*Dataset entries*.

*** Begin section ***

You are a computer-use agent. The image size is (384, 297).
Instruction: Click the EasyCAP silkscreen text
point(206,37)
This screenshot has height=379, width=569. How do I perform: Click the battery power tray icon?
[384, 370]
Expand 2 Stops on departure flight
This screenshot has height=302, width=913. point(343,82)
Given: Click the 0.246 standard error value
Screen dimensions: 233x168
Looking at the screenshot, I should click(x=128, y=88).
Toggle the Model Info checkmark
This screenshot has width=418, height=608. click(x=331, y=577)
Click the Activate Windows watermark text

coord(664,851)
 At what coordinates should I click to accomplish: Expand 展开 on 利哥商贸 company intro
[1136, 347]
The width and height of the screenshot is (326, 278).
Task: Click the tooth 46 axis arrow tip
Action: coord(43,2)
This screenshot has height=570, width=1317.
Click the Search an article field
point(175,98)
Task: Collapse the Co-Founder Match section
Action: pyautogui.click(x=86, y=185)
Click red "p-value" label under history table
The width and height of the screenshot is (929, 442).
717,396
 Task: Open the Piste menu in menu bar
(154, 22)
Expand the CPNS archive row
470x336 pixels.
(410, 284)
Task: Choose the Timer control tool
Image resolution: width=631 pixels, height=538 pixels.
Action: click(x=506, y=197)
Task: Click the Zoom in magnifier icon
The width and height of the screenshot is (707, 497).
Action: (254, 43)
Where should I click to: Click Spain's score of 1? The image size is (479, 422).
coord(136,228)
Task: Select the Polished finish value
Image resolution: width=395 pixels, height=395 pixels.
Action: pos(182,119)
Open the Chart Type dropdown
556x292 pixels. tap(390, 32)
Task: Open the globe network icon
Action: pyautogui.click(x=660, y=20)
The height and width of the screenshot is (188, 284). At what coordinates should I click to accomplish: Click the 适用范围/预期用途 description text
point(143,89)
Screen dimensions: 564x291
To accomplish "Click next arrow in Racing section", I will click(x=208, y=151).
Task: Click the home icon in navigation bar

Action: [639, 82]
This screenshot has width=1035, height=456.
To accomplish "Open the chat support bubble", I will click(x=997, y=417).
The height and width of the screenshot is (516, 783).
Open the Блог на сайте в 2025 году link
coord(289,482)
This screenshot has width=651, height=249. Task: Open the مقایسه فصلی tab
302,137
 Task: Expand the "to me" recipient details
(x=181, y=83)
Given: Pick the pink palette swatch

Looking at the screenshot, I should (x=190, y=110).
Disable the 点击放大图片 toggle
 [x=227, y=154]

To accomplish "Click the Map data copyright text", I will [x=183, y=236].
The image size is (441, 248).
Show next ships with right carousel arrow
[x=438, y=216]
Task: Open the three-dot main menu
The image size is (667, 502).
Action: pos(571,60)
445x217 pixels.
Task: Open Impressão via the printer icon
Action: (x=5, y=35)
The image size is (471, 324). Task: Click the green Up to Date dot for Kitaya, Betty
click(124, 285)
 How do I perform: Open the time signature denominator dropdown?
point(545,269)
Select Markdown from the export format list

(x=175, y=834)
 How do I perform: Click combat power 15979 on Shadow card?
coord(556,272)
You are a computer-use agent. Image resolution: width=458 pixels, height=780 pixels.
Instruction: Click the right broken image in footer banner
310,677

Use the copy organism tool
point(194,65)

*** End section ***

*Task requirements*. Reproduce exactly the section above that begins at the line containing "Disable the 点击放大图片 toggle" and ends at the line containing "You are a computer-use agent. Image", leaving out all other lines.

*Task output*.
Disable the 点击放大图片 toggle
 [x=227, y=154]

To accomplish "Click the Map data copyright text", I will [x=183, y=236].
The image size is (441, 248).
Show next ships with right carousel arrow
[x=438, y=216]
Task: Open the three-dot main menu
The image size is (667, 502).
Action: pos(571,60)
445x217 pixels.
Task: Open Impressão via the printer icon
Action: (x=5, y=35)
The image size is (471, 324). Task: Click the green Up to Date dot for Kitaya, Betty
click(124, 285)
 How do I perform: Open the time signature denominator dropdown?
point(545,269)
Select Markdown from the export format list

(x=175, y=834)
 How do I perform: Click combat power 15979 on Shadow card?
coord(556,272)
You are a computer-use agent. Image resolution: width=458 pixels, height=780 pixels.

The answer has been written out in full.